The Soul Mate Page 11
It felt like all the oxygen had been sucked from the room. In washed-out shorts and a faded blue blouse, she was knockout. Her hair was long and wavy today, and her wide-set gray eyes stood in stark contrast to her pale skin.
Due to nerves or morning sickness? I couldn’t help but wonder.
“Please, sit,” I motioned to the chair Trent had occupied before and she settled in easily, though she hitched her purse a little higher on her shoulder rather than setting it on the ground. I double-checked to make sure the door was closed, then picked up the envelope containing our combined fate and handed it to her.
“What’s this?” she asked, then moved to open it, but I stopped her.
“Wait,” I said, holding up a hand. “I have a proposal, and you can decide whether you want to open it when I’m done, all right?”
Chapter Ten
Bren
Two minutes after he was done with his little speech, I was still blinking back at him in stunned silence.
“So, let me just get this straight,” I said, finally finding my voice. “You want to wait until I’m almost two months pregnant to find out if I’m pregnant at all?”
It sounded ridiculous—ludicrous, even. I had to be missing something.
But no, he just sat there with those clear blue eyes staring at me, as if this was the most obvious solution on the planet.
“I’ve thought a lot about it and I think this is the only way.” He nodded. “To know if there’s definitely something here that has nothing to do with this potential baby, which I think there is.”
“Right.” I took a deep breath and stared down at the envelope. “I guess…I just don’t see why it matters. Like, either we get along and everything is great or we don’t and then have seven months instead of eight to figure out how we’re going to raise a baby.”
Both of which, of course, were terrible options.
After all, I didn’t want to see where this led. Hadn’t I told him as much by sneaking out that night? And hadn’t I made that loud and clear when he’d asked me about it at dinner?
He was a nice guy, a romantic. A hot, successful doctor with a heart of gold and magic hands.
He was exactly the kind of guy a girl could fall for.
If a girl wanted to fall. Which I, most definitely, did not.
“I just don’t think either of us should settle,” he said. “If we find out that we have a baby coming, we’ll want to make it work between us for the baby’s sake.”

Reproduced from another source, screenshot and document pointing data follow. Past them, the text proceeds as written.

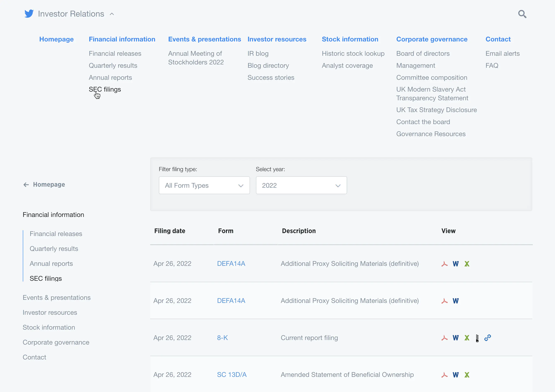Open the All Form Types dropdown

[204, 185]
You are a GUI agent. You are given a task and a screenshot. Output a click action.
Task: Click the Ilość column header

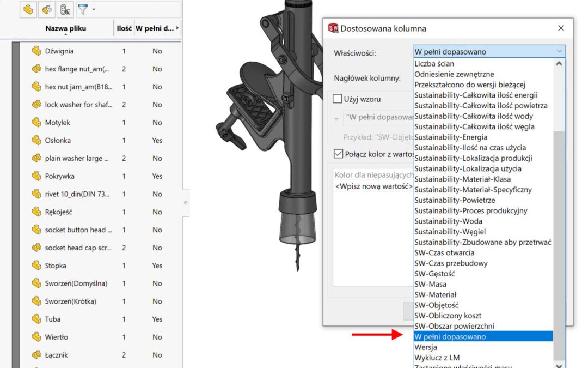(x=124, y=28)
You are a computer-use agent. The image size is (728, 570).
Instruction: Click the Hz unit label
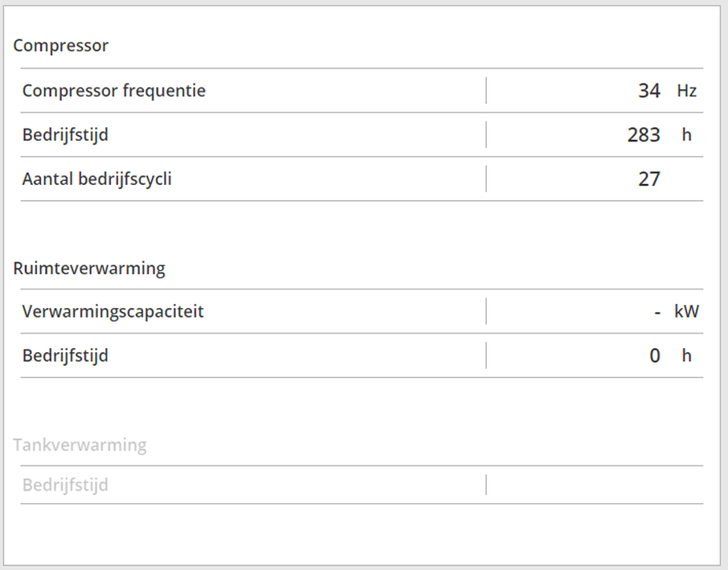[687, 91]
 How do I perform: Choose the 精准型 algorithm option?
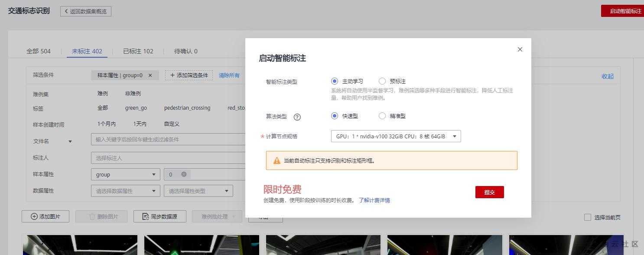click(x=382, y=116)
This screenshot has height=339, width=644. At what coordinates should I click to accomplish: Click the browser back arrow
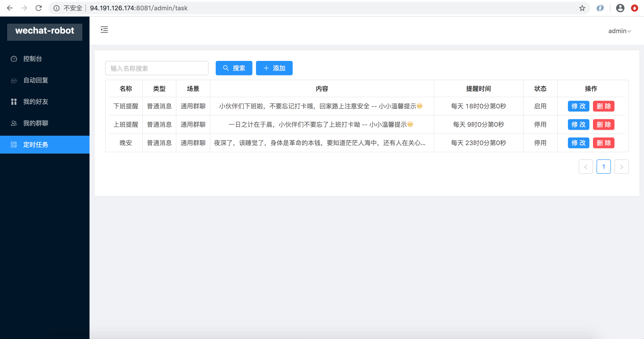(10, 8)
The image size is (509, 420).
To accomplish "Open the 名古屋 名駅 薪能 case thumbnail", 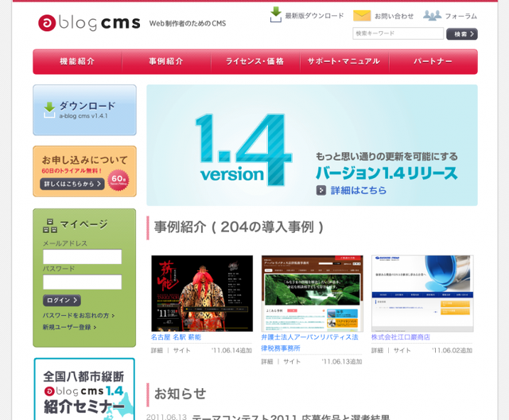I will pyautogui.click(x=202, y=294).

“Or we could never try and successfully co-parent because we never crossed that boundary to begin with,” I countered, half hoping he would agree and half hoping that he’d shut me down.

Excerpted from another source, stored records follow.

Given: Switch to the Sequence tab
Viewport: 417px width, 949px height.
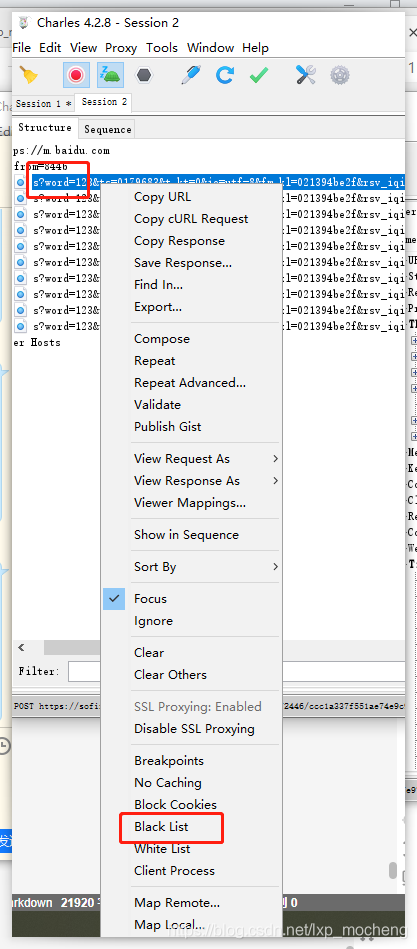Looking at the screenshot, I should click(x=108, y=129).
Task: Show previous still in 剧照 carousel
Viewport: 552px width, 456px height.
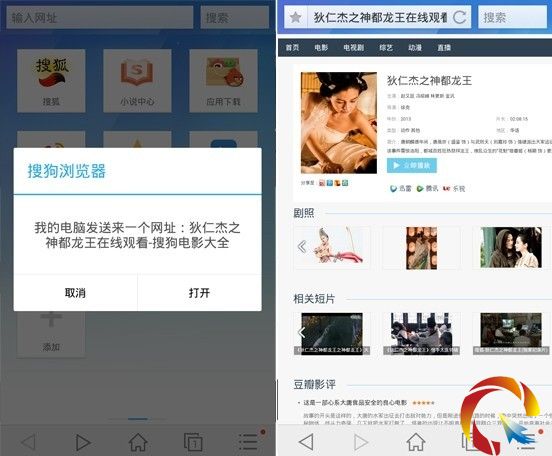Action: click(302, 247)
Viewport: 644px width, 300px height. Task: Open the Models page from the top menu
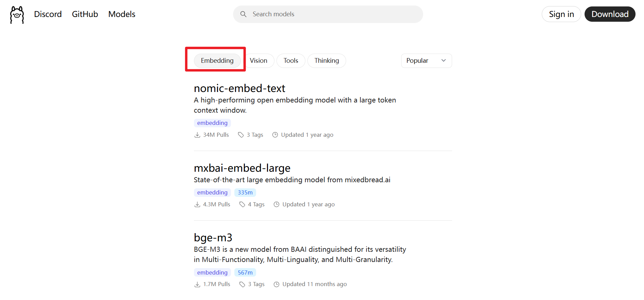pyautogui.click(x=121, y=14)
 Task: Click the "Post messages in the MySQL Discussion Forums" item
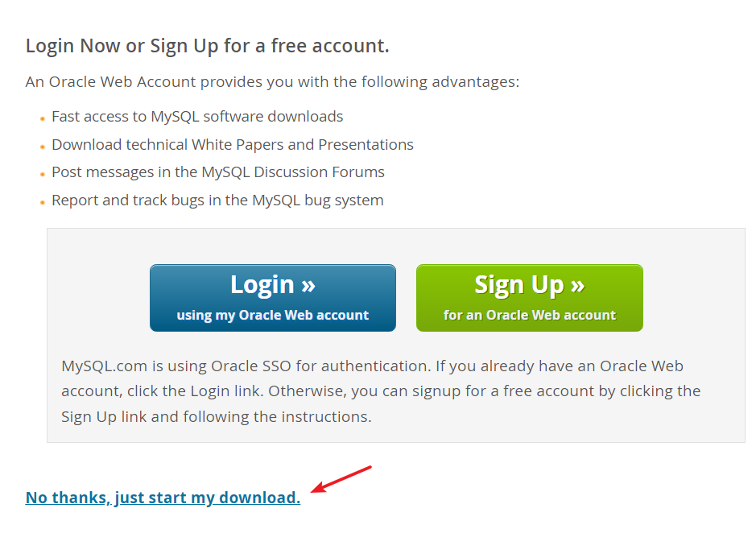tap(218, 172)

He tapped his fingers on his desk, staring long and hard at the wood before his gaze rose to mine again. “Do you really think that’s an option? We’re going to spend years co-parenting together not knowing what it’s like to be with each other again—after everything that happened that night—and we’ll both never have a moment of weakness and want to find out? Maybe you can, but I know I sure as fuck can’t.”
His gaze burned through me, and again I remembered the heat of his body against my skin, the weight of his as he moved on top of me, filling me with so much pleasure I felt like I could explode.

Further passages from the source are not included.